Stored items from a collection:
* START *

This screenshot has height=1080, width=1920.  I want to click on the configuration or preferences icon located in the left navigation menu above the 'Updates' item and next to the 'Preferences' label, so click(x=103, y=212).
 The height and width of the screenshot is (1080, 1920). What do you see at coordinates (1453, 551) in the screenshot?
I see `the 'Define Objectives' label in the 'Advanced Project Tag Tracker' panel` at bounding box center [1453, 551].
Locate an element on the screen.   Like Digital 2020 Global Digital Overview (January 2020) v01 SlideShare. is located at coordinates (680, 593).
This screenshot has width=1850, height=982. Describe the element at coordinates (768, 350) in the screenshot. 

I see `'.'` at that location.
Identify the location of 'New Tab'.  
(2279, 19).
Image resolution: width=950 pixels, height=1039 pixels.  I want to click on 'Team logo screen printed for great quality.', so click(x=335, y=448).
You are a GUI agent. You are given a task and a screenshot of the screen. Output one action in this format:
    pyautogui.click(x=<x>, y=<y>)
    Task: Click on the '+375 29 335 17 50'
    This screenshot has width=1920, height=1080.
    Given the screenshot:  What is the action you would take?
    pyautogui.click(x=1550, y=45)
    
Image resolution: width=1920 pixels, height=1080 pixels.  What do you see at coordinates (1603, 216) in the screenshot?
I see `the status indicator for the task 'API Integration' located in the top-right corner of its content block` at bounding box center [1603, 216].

* END *

▶ _Stated task_
Please write out the listing word for word, beginning at the line that contains "Image resolution: width=950" and continuing through the end of the listing.

▶ _Exercise result_
Image resolution: width=950 pixels, height=1039 pixels.  I want to click on 'Team logo screen printed for great quality.', so click(x=335, y=448).
You are a GUI agent. You are given a task and a screenshot of the screen. Output one action in this format:
    pyautogui.click(x=<x>, y=<y>)
    Task: Click on the '+375 29 335 17 50'
    This screenshot has width=1920, height=1080.
    Given the screenshot:  What is the action you would take?
    pyautogui.click(x=1550, y=45)
    
Image resolution: width=1920 pixels, height=1080 pixels.  What do you see at coordinates (1603, 216) in the screenshot?
I see `the status indicator for the task 'API Integration' located in the top-right corner of its content block` at bounding box center [1603, 216].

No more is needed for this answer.